__PROVIDED TEXT__
□ □ □ □ □ □ □
They refuse to see an independent Scotland repeal the worst anti-union laws in Europe. They promised in 2007 to rid energy rich Scotland of the scourge of fuel poverty by 2015 but have now abandoned that pledge altogether. Poverty and inequality in Scotland have gotten worse since 2007 as the SNP failed to use the significant powers of intervention available to them at Holyrood.

The YES movement needs to be wary about what the future SNP Government plans too. For they have already refused to seek a mandate for a second referendum on Independence. They have put their own party interests ahead of the independence cause concluding it more important to retain John Swinney’s rural Perthshire seat and Fergus Ewing’s Highland constituency than make the much needed case for self-determination.

This is a huge error of judgement the whole independence movement may bitterly regret. What if a majority for independence materialises over the next five years? Does Nicola Sturgeon think the Tory Government at Westminster will waste such a potent weapon as her failure to seek a mandate from the Scottish people for another vote?

Labour made a similar error 100 years ago relegating their commitment to socialism to the dim and distant future and prioritising Labour seats in Parliament. Look where that got them. No one knows what Labour stands for anymore. And that same fate awaits the SNP. Both parties are more interested in power for its own sake than achieving either a socialist Britain or an independent Scotland.
□ □ □ □ □ □ □
__RECORD LIST__
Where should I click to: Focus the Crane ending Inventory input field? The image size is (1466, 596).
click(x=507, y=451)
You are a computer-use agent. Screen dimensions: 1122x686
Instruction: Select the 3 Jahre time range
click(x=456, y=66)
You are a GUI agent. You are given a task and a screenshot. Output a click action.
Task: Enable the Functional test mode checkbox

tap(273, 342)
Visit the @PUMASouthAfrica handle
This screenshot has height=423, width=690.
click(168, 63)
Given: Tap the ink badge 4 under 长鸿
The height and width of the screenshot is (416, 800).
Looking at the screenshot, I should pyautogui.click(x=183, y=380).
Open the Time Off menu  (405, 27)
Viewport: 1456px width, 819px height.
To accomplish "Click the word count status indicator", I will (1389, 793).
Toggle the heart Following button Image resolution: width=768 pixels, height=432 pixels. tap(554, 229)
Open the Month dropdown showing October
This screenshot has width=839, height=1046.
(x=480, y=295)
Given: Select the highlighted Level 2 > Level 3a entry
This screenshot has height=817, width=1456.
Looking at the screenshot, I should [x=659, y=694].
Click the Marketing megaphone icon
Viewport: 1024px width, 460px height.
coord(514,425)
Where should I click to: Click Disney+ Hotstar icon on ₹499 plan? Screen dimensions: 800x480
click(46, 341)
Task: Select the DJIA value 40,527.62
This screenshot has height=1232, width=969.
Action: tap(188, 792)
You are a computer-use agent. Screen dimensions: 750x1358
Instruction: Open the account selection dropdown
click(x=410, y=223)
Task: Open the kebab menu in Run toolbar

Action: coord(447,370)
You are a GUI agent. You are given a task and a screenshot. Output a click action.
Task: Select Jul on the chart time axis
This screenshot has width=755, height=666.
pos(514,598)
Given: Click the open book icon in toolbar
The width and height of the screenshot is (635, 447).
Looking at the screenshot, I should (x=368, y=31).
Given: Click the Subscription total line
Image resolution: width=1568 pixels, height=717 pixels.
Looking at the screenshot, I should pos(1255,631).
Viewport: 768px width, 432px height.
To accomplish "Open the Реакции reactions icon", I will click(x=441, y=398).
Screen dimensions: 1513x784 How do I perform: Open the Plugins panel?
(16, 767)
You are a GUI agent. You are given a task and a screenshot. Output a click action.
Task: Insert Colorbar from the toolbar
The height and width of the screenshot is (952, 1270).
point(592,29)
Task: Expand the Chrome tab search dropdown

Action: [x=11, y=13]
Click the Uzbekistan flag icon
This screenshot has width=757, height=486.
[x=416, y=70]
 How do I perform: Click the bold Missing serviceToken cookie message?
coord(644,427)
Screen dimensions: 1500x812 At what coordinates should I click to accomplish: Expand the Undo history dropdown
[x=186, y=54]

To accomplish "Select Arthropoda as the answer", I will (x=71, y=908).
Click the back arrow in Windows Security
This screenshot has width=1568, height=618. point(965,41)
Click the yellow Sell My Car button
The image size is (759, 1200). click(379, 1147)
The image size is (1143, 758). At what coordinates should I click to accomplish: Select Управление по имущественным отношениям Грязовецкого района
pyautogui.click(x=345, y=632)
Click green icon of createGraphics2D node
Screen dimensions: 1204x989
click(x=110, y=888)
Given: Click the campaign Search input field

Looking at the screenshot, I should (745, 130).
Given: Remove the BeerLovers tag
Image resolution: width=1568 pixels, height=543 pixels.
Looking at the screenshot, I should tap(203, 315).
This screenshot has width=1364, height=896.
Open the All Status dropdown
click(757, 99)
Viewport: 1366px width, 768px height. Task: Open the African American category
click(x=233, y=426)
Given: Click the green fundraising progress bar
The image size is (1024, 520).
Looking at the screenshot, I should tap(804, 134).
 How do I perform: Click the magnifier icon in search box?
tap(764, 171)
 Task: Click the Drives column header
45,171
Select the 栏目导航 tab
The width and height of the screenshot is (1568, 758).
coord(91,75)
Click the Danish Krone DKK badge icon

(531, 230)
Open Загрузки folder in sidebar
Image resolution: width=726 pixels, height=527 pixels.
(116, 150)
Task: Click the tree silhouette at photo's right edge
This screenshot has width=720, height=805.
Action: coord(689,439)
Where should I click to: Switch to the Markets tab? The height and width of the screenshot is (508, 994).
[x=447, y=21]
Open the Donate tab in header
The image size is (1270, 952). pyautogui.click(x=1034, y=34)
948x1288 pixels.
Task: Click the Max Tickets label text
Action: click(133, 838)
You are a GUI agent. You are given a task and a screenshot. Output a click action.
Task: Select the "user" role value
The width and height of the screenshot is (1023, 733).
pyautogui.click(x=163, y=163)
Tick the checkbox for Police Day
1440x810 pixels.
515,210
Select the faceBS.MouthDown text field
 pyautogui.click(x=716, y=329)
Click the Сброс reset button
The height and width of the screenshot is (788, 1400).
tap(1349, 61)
□ □ □ □ □ □ □
__TASK BRIEF__
Reproduce the passage of the text on the SNP and Scottish independence between "This is a huge" and "an independent Scotland.", inclusive, copying it word for word.

__COMPLETE OUTPUT__
This is a huge error of judgement the whole independence movement may bitterly regret. What if a majority for independence materialises over the next five years? Does Nicola Sturgeon think the Tory Government at Westminster will waste such a potent weapon as her failure to seek a mandate from the Scottish people for another vote?

Labour made a similar error 100 years ago relegating their commitment to socialism to the dim and distant future and prioritising Labour seats in Parliament. Look where that got them. No one knows what Labour stands for anymore. And that same fate awaits the SNP. Both parties are more interested in power for its own sake than achieving either a socialist Britain or an independent Scotland.